Security

One binary. Code runs inside the request. Built to be auditable.

RelayGate's threat model assumes the binary handles your most sensitive AI traffic. The architecture is shaped accordingly: a single statically-compiled binary with no runtime dependencies, signed Ed25519 receipts on every request, CEL-bounded ContextWorker execution, and zero plaintext credential storage in the managed plane.

Binary integrity

RelayGate ships as one ~18 MB statically-compiled Go binary. CGO is disabled. There is no dynamic linking, no runtime package manager, no embedded interpreter. The binary's SHA-256 is published on every release; signed checksums are mirrored to two independent registries (GitHub Releases and a managed object store) so you can cross-check before you run.

Reproducible builds. The build is deterministic given the source revision. We publish the build command, build environment hash, and the resulting checksum so you can re-derive the binary yourself and prove it matches what we shipped.

ContextWorker isolation

ContextWorkers run inside the request lifecycle. Each Worker is isolated from peers: no shared memory, separate goroutine, scoped CEL evaluator, request-bound timeout. CEL is the policy language for routing, quotas, redaction, and access control — it is statically type-checked at config-load and cannot escape its sandbox. There is no eval. There is no shell-out. There is no network egress from inside CEL.

Workers that perform side effects (e.g., post-request audit, async retry) run on a separate scheduling lane with explicit egress allowlisting. The default config disallows all outbound traffic from a Worker; egress must be opted into per host.

Key custody

The self-host binary stores backend API keys (OpenAI, Anthropic, Google, etc.) in the local vault — by default an encrypted file with a passphrase you choose. Production deployments use the included KMS adapter (AWS KMS, GCP KMS, HashiCorp Vault) so keys are decrypted only inside the binary's process memory and never persisted in plaintext on disk.

The managed tier never has plaintext access to your backend keys. The hosted-vault feature uses customer-controlled KMS-CMK as the wrapping key; we hold the ciphertext, you hold the unwrap authority.

RelayGate's own signing keys for Ed25519 receipts are similarly KMS-protected.

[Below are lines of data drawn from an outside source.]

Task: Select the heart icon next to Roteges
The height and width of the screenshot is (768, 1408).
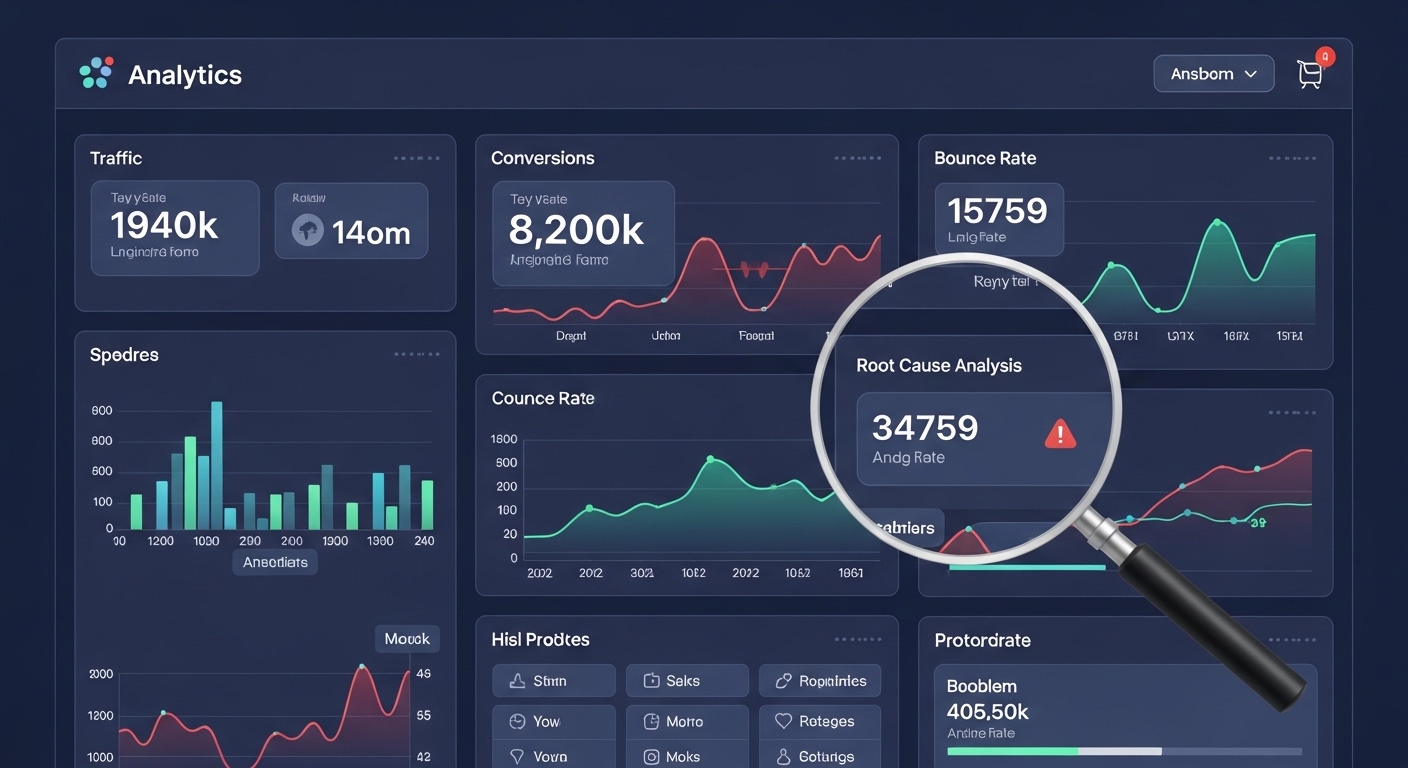Action: [783, 721]
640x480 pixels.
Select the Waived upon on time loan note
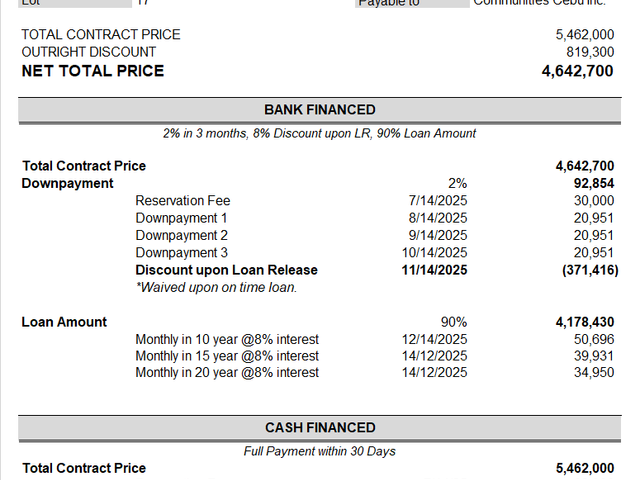click(216, 287)
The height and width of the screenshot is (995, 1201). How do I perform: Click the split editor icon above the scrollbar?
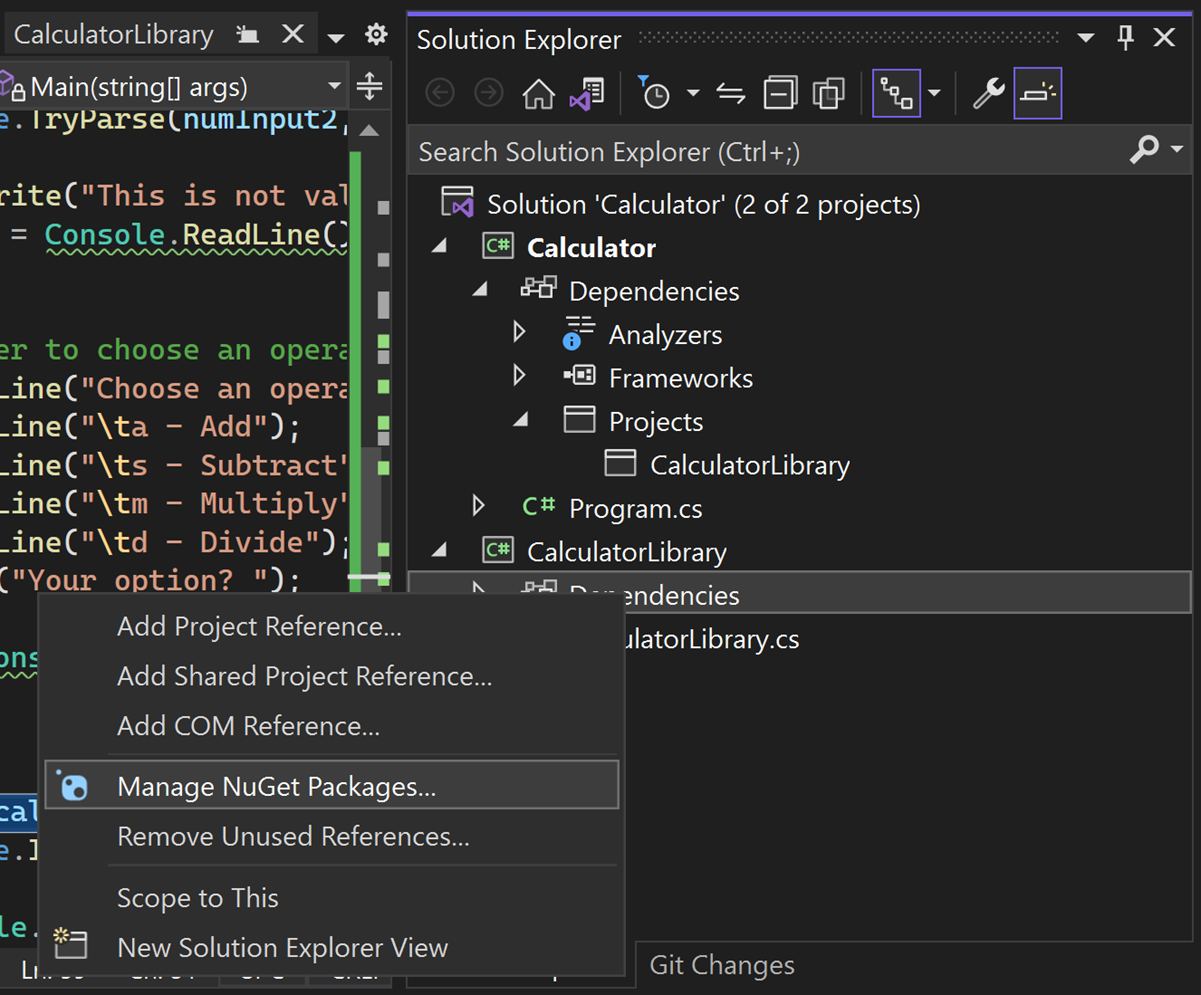coord(369,86)
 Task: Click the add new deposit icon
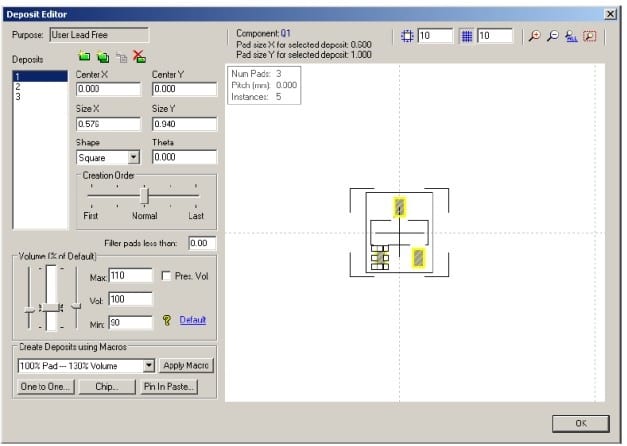[84, 59]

The default self-host configuration generates a new Ed25519 keypair on first run and stores the private half in the local vault. The managed tier offers an HSM-backed signing service for customers who require hardware key protection.

Network surface

RelayGate accepts inbound traffic on a single configurable port. Inbound listeners terminate TLS 1.3 with a minimum cipher suite of TLS_AES_128_GCM_SHA256. mTLS is supported and recommended for service-to-service deployments.

Outbound traffic from the binary is restricted to the configured backend hosts and the optional observability endpoint. There is no telemetry phone-home. The self-host binary never reaches RelayGate-owned infrastructure unless explicitly configured.

Multi-tenancy

The managed tier is multi-tenant by default. Tenant isolation is enforced at three layers: per-tenant request routing, per-tenant CEL policy namespace, and per-tenant observability index. Cross-tenant data flow at the application layer is impossible by construction; CEL programs cannot reference state outside their tenant's namespace.

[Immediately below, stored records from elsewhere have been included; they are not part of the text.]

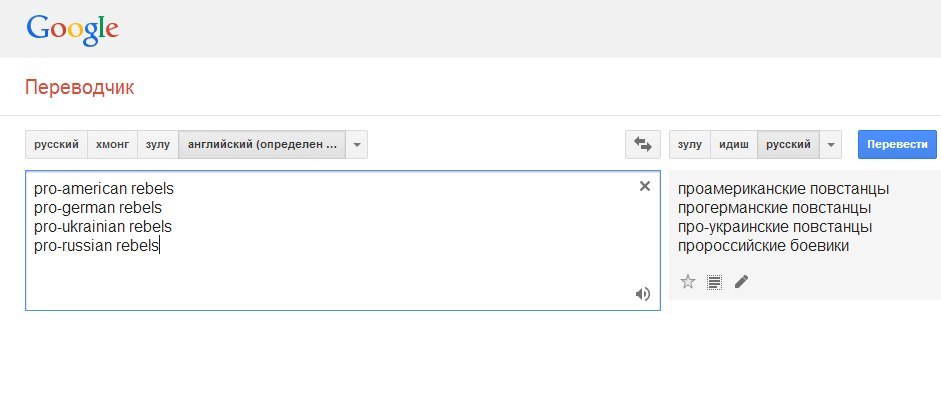
Task: Open the source language dropdown arrow
Action: point(356,145)
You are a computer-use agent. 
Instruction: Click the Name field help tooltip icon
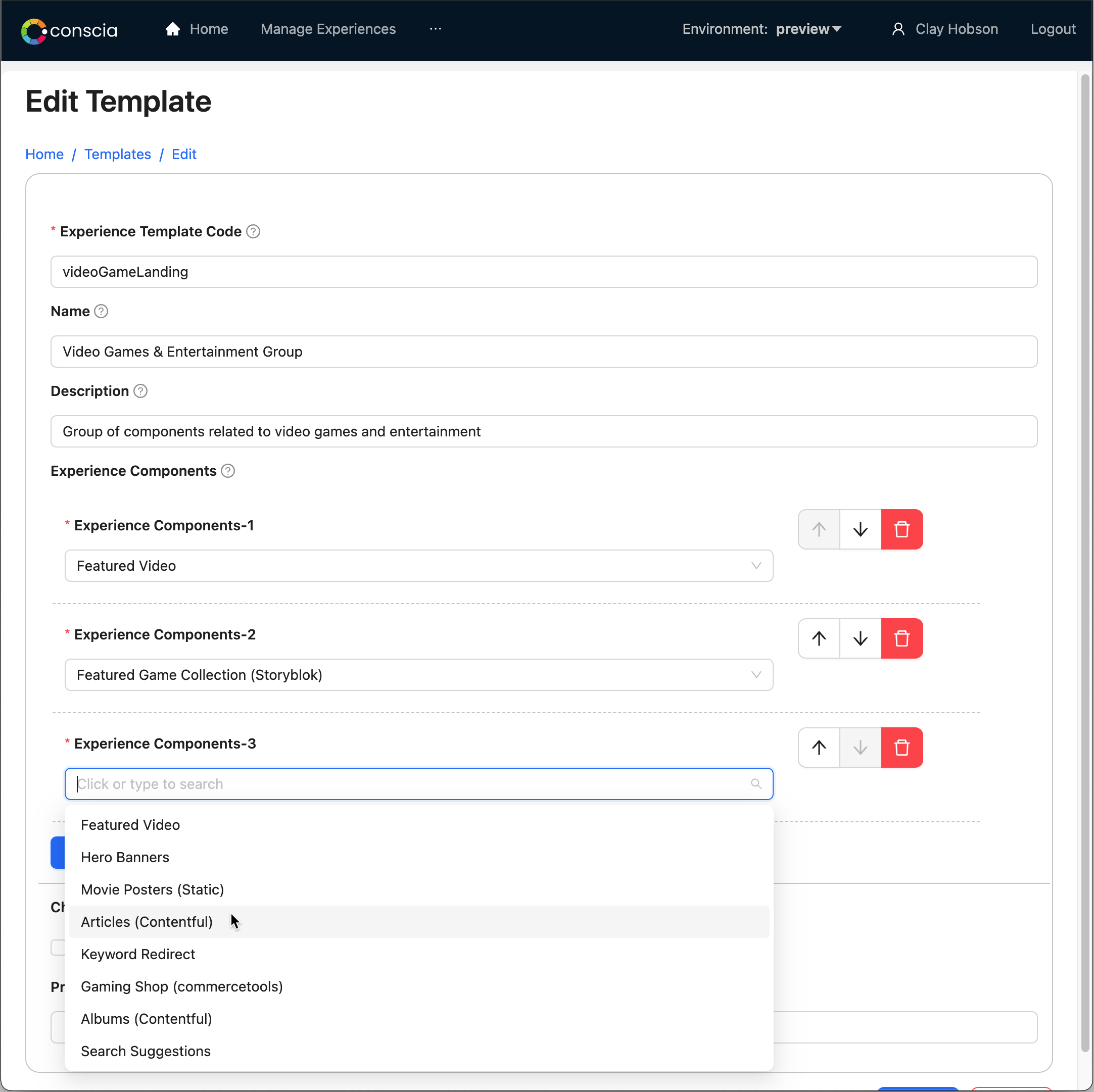[101, 311]
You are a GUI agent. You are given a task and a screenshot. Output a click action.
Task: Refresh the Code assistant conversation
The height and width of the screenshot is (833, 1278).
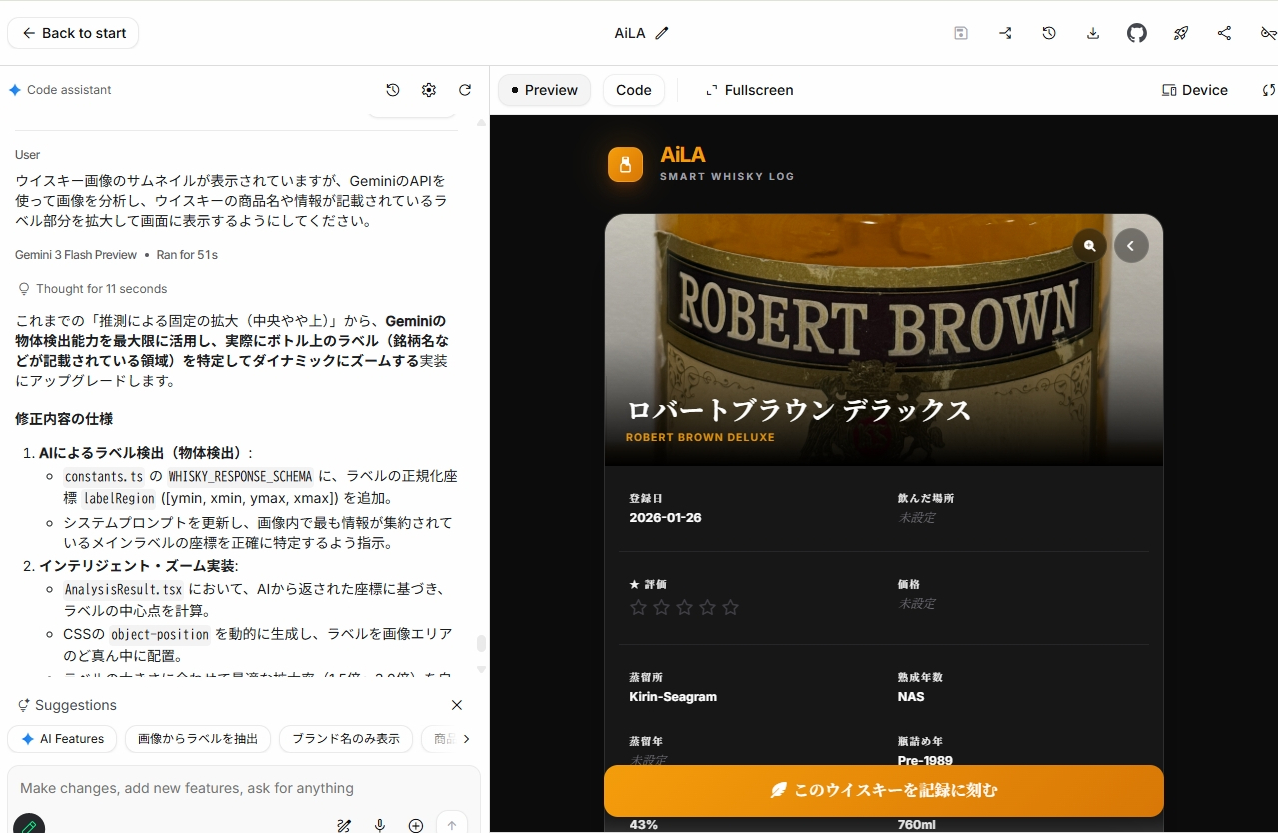(x=464, y=90)
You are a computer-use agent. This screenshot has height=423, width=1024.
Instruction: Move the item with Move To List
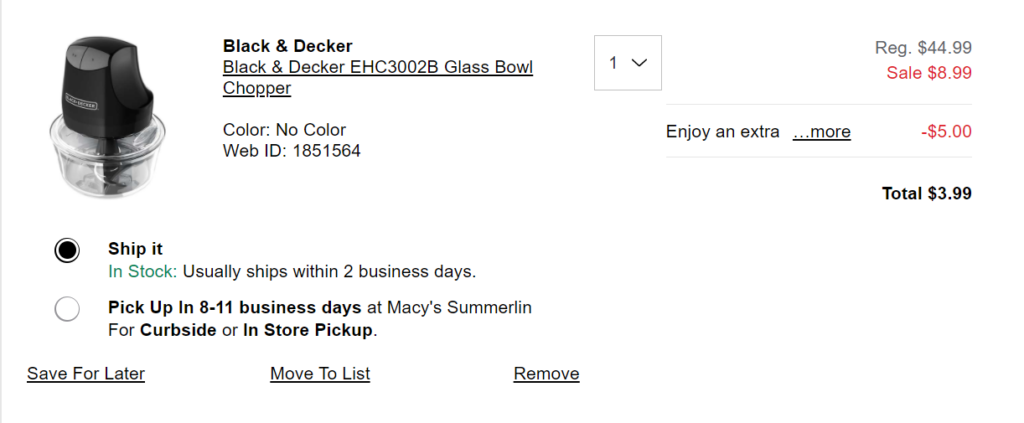pyautogui.click(x=320, y=374)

Customers requiring single-tenant deployment use the Enterprise tier; single-tenant customers get their own VPC, their own observability index, their own KMS root, and their own dedicated managed binary instance.

Audit and reporting

Every request produces an Ed25519-signed receipt. Receipts are TrueCom-compatible, Merkle-chained, and verifiable offline given the signing public key. The receipts log is a complete record of which agent called which backend with which policy decision.

SOC 2 Type I is in progress; report expected before GA. Penetration tests are conducted twice per year by an external firm. Customers under NDA can request the most recent summary letter.

Vulnerability disclosure

Security reports go to [email protected]. PGP key fingerprint and a safe-harbor disclosure policy are linked from the about page. Critical reports get acknowledged within one business day and triaged within three.

In-scope: binary integrity, CEL sandbox escapes, ContextWorker isolation breaks, receipt forgery, key-vault unwrap flaws, multi-tenancy boundary violations. Out-of-scope: denial-of-service against the public marketing site; social engineering of staff; physical attacks. Eligible reports receive a bounty under our coordinated-disclosure program.

Self-host posture

The Apache 2.0 binary phones nothing home. Run it air-gapped, run it on-prem, run it in a sovereign cloud. The protocol does not require the managed plane. We sell the operating experience around the binary, not the binary itself.